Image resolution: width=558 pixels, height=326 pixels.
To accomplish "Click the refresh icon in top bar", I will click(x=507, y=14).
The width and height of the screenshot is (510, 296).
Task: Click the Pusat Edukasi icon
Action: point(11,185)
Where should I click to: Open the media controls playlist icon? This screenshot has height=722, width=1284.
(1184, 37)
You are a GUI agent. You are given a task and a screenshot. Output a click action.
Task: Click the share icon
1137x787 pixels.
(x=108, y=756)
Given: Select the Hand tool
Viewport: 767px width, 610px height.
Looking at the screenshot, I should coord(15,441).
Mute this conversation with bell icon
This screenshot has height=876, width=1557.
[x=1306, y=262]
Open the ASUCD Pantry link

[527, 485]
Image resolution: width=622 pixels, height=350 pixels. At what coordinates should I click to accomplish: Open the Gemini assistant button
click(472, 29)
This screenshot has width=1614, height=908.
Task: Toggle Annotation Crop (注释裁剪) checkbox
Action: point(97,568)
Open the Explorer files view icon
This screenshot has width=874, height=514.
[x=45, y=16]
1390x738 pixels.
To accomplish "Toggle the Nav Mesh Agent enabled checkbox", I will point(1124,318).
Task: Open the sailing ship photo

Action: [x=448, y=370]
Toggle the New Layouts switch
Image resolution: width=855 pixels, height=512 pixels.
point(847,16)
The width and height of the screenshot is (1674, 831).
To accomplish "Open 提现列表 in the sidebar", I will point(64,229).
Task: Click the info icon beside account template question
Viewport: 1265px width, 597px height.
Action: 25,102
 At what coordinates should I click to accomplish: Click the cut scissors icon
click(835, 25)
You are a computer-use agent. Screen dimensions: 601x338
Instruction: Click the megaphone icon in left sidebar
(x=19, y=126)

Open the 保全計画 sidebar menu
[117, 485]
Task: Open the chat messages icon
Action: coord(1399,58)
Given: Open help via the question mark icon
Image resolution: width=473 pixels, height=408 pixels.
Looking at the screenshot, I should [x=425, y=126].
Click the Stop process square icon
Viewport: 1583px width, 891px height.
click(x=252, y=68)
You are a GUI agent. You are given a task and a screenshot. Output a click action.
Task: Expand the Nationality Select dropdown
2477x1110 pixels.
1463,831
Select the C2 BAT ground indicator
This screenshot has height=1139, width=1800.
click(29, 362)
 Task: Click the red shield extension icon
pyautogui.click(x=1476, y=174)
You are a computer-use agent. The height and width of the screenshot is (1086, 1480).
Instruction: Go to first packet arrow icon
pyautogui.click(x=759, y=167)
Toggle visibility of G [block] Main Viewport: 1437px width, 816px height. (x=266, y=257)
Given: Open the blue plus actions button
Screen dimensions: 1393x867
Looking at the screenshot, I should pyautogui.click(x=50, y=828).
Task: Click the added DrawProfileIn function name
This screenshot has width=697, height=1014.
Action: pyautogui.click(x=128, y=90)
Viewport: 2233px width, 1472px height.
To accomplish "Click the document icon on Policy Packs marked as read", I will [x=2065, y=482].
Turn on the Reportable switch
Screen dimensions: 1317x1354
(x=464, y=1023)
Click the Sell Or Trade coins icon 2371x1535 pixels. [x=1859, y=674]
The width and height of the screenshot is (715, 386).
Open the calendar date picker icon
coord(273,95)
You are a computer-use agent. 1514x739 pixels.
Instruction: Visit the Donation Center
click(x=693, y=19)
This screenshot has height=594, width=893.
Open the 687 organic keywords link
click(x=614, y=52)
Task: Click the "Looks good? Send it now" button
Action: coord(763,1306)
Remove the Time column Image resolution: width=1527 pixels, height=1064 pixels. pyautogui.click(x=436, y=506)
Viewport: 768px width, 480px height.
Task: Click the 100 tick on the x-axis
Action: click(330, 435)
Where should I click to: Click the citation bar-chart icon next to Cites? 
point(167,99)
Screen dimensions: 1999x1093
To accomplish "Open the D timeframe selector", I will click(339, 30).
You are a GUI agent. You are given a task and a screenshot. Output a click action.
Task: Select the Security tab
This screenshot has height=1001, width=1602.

● ● ● ● ●

▸ **What the task asks**:
Everything above from the line containing "Open the 保全計画 sidebar menu" through the line containing "Task: Expand the Nationality Select dropdown" must be copied exactly. Nothing outside that range belongs in the answer.

▸ **Solved problem**:
Open the 保全計画 sidebar menu
[117, 485]
Task: Open the chat messages icon
Action: coord(1399,58)
Given: Open help via the question mark icon
Image resolution: width=473 pixels, height=408 pixels.
Looking at the screenshot, I should [x=425, y=126].
Click the Stop process square icon
Viewport: 1583px width, 891px height.
click(x=252, y=68)
You are a GUI agent. You are given a task and a screenshot. Output a click action.
Task: Expand the Nationality Select dropdown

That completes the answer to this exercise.